T. DOMÍNGUEZ | LEVANTE
Casi un año después de que Sigifredo F. H. fuese tiroteado a la puerta de su chalé en la localidad valenciana de Marines, cuando iba a echarle de comer a los perros, la Guardia Civil de Valencia ha resuelto el misterioso intento de homicidio del que fue objeto. Tras once meses de investigación y escuchas, los agentes consiguieron detener la semana pasada en la localidad lucense de Quiroga a la que por entonces era la mujer de Sigifredo y a su actual pareja.
Los arrestos se produjeron el 28 de enero en Lugo, adonde se habían trasladado a vivir en abril del año pasado, semanas después de que la víctima recibiera el alta médica tras pasar una semana ingresado en el hospital La Fe de Valencia.

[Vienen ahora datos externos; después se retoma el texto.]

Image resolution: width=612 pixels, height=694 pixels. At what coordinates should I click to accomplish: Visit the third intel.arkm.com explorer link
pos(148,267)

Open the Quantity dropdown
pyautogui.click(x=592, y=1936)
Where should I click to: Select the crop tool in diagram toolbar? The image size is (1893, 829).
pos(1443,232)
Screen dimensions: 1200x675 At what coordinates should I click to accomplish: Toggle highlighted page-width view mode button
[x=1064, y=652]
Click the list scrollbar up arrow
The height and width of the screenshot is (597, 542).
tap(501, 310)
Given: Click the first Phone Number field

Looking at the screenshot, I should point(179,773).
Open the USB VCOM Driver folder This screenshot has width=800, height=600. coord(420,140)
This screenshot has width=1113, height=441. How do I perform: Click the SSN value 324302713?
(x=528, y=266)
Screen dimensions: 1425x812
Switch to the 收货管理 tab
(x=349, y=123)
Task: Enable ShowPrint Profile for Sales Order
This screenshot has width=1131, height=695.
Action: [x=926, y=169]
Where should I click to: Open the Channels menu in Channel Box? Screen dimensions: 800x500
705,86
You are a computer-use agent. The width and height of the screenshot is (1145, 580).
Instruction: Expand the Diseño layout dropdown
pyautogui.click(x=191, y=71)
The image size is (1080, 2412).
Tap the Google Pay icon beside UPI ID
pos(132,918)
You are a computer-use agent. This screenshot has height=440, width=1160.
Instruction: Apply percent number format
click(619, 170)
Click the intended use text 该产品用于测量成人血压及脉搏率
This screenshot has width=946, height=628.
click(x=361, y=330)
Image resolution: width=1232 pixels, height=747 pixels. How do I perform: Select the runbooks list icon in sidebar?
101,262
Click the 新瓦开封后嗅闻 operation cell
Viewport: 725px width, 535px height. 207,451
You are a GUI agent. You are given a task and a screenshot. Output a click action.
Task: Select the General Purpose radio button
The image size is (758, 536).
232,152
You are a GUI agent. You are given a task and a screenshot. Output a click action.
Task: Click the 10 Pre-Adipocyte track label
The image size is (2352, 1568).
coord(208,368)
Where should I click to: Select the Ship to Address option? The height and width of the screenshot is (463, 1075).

La mujer de Sigifredo, Josefa R.A., se separó de su marido en aquel momento y regresó a Galicia, su tierra natal con el que pasó a ser su compañero sentimental, Carlos Z.P.. Con la pareja se fueron también el hijo menor de Josefa y Sigifredo, así como otro hijo del hombre tiroteado, nacido de un matrimonio anterior.
Las detenciones son fruto de una larga investigación durante la que la pareja ha estado estrechamente controlada, y fueron practicadas por agentes de Homicidios de Valencia desplazados a Galicia en colaboración con el equipo de la Poliía Judicial de la Comandancia de Lugo.